The Service has scheduled a public hearing on the proposal to take place on November 15, 2011, at Central Wyoming College in Riverton, Wyoming. (More information available at 307-855-2000.) The Service is also required to subject its proposal to a peer review panel, which will post its assessment online at www.regulations.gov. As of this writing, the peer review assessment has not been posted.
Endangered Wolf Listings
The Service has in the past listed four subspecies of the gray wolf as endangered:
1. Canis lupus lycaon, the eastern timber wolf (32 Fed. Reg. 4001, March 11, 1967).
2. Canis lupus irremotus, Northern Rocky Mountain gray wolf (38 Fed. Reg. 14678, June 4, 1973).
3. Canis lupus baileyi, Mexican wolf (41 Fed. Reg. 17736, April 28, 1976).
4. Canis lupus monstrabalis, Texas gray wolf (41 Fed. Reg. 24062, June 14, 1976).
In 1978, the Service decided to stop worrying about subspecies and listed the entire species of the gray wolf as endangered in the 48 coterminous states and Mexico. Recovery plans were generated for the Great Lakes area (1978), the northern Rocky Mountains (1980), and the Southwest (1982). Gray wolves were reintroduced into central Idaho and Yellowstone National Park. The distribution of Northern Rocky Mountain gray wolves is shown in the first map, where each number represents a pack. (Double click to enlarge.)
Department of Interior’s Efforts to Delist
In 2000, gray wolves in the northern Rocky Mountains reached numerical and distributional recovery goals, and delistings began until the Service’s actions were contested by environmental groups and overturned in federal courts in Oregon, Vermont, and Montana, in decisions in 2005, 2008, and 2010. Despite its trend towards finding the wolves no longer in need of much protection, the Service fought Wyoming over a plan that the Service said would not ensure the state’s share of the “recovered” gray wolf population. Eventually, with Wyoming making some revisions to its laws and management plan, the Service pulled out of this battle. Again, an environmental group, the Defenders of Wildlife, took the Service to court and won. What happened next is described in the Service’s own words, which makes one wonder if the agency always knows what it’s doing:
“Following the July 18, 2008 court ruling, we reexamined [our findings] and Wyoming’s statutes, regulations, and management plan. This reevaluation considered several issues not considered in the previous evaluation. We determined that the best scientific and commercial data available demonstrated that: (1) The NRM DPS [Northern Rocky Mountain Distinct Population Segment] was not threatened or endangered throughout “all” of its range (i.e., not threatened or endangered throughout all of the DPS); and (2) the Wyoming portion of the range represented a significant portion of its range where the species remained in danger of extinction because of the inadequacy of existing regulatory mechanisms. Thus, on April 2, 2009, we published a final rule recognizing the NRM DPS and removing the DPS from the List of Endangered and Threatened Wildlife, except in Wyoming, where wolves continued to be regulated as a nonessential, experimental population ….” (emphasis added)

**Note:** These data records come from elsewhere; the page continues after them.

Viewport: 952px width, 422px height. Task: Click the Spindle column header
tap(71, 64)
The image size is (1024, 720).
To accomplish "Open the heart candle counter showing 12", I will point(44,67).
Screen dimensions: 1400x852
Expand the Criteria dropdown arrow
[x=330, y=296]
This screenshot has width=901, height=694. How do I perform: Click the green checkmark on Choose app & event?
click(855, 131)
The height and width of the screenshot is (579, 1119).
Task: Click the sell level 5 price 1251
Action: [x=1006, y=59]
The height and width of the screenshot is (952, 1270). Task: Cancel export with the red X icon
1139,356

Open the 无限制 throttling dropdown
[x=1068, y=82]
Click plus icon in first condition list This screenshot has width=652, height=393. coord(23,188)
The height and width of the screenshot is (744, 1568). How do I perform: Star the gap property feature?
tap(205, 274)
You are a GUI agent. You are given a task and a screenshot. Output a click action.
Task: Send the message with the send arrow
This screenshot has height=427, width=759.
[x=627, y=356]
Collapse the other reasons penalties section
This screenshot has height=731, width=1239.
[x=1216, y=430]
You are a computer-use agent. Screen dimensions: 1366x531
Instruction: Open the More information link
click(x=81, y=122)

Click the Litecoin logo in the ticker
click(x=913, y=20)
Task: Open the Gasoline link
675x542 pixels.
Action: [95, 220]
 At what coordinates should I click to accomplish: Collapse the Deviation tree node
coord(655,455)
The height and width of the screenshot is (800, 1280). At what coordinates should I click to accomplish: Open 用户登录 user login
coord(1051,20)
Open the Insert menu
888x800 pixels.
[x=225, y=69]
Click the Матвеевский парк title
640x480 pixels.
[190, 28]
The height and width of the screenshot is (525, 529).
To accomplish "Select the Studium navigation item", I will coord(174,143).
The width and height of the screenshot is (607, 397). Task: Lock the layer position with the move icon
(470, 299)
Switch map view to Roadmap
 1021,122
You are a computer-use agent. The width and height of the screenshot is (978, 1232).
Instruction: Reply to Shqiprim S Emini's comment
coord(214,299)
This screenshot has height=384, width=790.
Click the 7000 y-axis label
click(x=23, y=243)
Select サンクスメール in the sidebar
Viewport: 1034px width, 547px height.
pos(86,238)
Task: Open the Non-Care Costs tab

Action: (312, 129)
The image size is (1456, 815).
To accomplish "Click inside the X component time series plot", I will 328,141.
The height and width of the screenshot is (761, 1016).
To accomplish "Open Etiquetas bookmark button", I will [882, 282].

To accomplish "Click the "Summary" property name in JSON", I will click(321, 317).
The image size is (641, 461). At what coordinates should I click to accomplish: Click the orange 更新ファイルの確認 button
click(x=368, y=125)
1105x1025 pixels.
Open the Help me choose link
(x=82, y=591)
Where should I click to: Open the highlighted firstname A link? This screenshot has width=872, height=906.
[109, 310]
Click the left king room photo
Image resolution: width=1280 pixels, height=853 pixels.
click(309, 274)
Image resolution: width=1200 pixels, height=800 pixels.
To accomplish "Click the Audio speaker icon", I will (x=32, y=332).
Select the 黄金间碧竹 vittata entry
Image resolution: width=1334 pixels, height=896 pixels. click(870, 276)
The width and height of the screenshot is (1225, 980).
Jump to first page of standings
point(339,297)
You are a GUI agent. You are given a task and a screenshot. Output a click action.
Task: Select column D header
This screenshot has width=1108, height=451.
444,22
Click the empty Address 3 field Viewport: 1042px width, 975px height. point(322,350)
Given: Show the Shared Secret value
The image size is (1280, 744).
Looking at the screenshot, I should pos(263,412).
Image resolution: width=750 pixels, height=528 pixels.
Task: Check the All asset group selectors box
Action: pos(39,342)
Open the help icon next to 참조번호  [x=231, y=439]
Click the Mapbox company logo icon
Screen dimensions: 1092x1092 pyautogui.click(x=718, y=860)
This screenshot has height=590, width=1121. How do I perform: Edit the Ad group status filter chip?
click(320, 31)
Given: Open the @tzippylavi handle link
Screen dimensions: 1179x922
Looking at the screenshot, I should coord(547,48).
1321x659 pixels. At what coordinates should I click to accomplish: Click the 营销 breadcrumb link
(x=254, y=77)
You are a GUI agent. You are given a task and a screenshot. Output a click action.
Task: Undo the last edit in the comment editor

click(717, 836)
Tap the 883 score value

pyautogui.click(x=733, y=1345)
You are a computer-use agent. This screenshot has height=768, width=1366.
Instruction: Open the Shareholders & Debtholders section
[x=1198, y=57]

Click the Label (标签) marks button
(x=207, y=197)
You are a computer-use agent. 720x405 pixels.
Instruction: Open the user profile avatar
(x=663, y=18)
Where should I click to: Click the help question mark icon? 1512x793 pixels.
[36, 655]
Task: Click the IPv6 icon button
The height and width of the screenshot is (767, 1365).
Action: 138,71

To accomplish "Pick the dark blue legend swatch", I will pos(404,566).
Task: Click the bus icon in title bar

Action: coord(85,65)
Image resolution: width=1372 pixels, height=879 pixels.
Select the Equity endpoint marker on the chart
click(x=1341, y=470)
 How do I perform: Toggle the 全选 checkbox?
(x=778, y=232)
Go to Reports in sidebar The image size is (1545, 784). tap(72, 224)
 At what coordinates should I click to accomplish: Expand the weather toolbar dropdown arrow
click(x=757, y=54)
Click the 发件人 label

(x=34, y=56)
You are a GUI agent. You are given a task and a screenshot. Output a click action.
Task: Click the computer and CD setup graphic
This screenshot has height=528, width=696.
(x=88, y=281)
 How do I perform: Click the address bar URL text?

In other words, the Defenders of Wildlife and a federal district court were right and the Service was wrong by its own admission. The Defenders of Wildlife were not satisfied, however, and sued again, and won again. A federal district court in Montana said that the Service could not narrow its protection of the Northern Rocky Mountain gray wolf to Wyoming, because allowing protection of only a portion of a species’ range was inconsistent with the Act’s definition of “species.”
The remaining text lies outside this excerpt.